- _RECORDS SHOWN_
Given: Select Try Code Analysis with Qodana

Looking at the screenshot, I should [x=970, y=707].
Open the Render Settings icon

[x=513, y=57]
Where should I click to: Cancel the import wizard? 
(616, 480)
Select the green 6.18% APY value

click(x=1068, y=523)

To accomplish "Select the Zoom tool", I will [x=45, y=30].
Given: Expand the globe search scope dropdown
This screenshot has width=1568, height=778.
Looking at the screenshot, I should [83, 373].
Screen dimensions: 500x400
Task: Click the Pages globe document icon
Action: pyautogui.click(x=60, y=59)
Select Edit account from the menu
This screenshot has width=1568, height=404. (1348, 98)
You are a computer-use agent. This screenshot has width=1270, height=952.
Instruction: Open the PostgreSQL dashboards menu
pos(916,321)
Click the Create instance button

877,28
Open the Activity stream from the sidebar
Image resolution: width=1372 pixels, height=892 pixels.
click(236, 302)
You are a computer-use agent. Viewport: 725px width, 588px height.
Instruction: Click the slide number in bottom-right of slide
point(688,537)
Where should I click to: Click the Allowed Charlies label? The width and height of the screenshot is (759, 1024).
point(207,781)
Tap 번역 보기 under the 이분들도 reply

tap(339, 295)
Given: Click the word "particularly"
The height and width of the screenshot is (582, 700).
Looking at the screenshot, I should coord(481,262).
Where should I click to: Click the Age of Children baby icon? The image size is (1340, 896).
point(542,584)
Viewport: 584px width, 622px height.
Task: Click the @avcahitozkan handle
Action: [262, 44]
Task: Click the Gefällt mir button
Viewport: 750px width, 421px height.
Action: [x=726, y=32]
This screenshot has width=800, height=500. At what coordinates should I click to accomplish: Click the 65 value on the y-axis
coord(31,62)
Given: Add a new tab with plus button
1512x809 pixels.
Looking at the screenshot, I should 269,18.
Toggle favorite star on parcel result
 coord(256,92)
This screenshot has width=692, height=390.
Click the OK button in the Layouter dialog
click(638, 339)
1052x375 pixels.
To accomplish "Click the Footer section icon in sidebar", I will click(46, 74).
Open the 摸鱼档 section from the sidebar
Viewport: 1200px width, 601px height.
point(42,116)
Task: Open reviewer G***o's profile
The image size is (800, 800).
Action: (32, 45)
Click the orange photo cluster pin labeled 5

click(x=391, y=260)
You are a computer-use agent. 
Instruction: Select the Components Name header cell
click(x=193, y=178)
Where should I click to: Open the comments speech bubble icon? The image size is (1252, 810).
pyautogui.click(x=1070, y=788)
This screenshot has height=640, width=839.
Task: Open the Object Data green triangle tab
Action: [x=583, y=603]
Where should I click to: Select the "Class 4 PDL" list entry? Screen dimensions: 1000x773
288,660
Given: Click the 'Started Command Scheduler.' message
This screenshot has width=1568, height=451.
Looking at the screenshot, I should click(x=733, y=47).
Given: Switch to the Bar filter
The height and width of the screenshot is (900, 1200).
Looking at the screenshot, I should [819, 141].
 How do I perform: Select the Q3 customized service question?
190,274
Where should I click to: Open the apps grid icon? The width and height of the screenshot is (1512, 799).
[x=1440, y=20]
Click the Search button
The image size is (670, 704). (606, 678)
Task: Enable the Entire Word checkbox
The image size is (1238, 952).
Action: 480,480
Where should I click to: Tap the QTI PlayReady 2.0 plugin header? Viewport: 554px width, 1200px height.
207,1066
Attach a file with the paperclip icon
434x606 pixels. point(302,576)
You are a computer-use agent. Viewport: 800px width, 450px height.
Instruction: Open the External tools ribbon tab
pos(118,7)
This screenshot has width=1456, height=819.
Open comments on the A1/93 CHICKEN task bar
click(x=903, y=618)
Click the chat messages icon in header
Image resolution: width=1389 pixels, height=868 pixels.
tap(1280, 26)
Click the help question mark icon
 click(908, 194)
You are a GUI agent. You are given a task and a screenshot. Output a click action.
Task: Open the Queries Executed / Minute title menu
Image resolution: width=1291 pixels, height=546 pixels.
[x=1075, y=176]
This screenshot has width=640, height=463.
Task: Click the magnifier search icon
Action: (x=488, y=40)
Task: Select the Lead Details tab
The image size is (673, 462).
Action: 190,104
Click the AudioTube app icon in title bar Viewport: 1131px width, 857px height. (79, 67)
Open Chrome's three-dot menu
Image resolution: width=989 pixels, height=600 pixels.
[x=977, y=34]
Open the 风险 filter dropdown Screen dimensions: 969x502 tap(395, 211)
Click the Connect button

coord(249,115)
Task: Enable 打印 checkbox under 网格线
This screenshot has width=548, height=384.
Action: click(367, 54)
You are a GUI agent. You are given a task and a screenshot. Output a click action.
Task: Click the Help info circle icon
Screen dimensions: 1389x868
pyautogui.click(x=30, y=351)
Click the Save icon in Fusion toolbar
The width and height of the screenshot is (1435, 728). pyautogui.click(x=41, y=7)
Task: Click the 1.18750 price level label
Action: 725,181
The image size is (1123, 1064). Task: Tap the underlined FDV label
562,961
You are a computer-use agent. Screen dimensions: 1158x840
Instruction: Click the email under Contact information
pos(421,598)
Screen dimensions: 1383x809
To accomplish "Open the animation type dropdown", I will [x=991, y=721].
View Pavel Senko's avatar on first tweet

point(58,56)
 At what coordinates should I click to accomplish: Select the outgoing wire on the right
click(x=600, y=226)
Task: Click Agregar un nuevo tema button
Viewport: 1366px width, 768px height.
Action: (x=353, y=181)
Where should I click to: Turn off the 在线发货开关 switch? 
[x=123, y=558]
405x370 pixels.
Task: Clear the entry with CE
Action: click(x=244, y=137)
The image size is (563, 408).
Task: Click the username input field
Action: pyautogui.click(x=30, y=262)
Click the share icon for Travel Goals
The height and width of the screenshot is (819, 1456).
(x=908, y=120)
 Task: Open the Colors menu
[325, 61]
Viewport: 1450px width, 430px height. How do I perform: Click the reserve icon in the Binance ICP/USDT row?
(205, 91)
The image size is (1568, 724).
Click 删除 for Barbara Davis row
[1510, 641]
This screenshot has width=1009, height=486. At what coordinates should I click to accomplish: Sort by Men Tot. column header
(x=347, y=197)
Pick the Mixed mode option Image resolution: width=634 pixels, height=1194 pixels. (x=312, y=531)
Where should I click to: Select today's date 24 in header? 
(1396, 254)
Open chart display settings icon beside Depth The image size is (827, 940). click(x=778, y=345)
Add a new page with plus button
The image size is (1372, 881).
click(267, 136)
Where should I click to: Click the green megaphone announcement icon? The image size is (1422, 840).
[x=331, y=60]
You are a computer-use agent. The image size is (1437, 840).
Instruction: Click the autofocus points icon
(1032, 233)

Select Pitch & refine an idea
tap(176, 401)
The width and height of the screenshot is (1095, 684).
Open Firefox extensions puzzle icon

- _EXERCISE PROMPT_
Return the records from their first line up to and including the line that contains "This screenshot has width=1568, height=404.", copying each line without any change.

- _RESULT OF THE TASK_
Given: Select Try Code Analysis with Qodana

Looking at the screenshot, I should [x=970, y=707].
Open the Render Settings icon

[x=513, y=57]
Where should I click to: Cancel the import wizard? 
(616, 480)
Select the green 6.18% APY value

click(x=1068, y=523)

To accomplish "Select the Zoom tool", I will [x=45, y=30].
Given: Expand the globe search scope dropdown
This screenshot has width=1568, height=778.
Looking at the screenshot, I should [83, 373].
Screen dimensions: 500x400
Task: Click the Pages globe document icon
Action: pyautogui.click(x=60, y=59)
Select Edit account from the menu
This screenshot has width=1568, height=404. (1348, 98)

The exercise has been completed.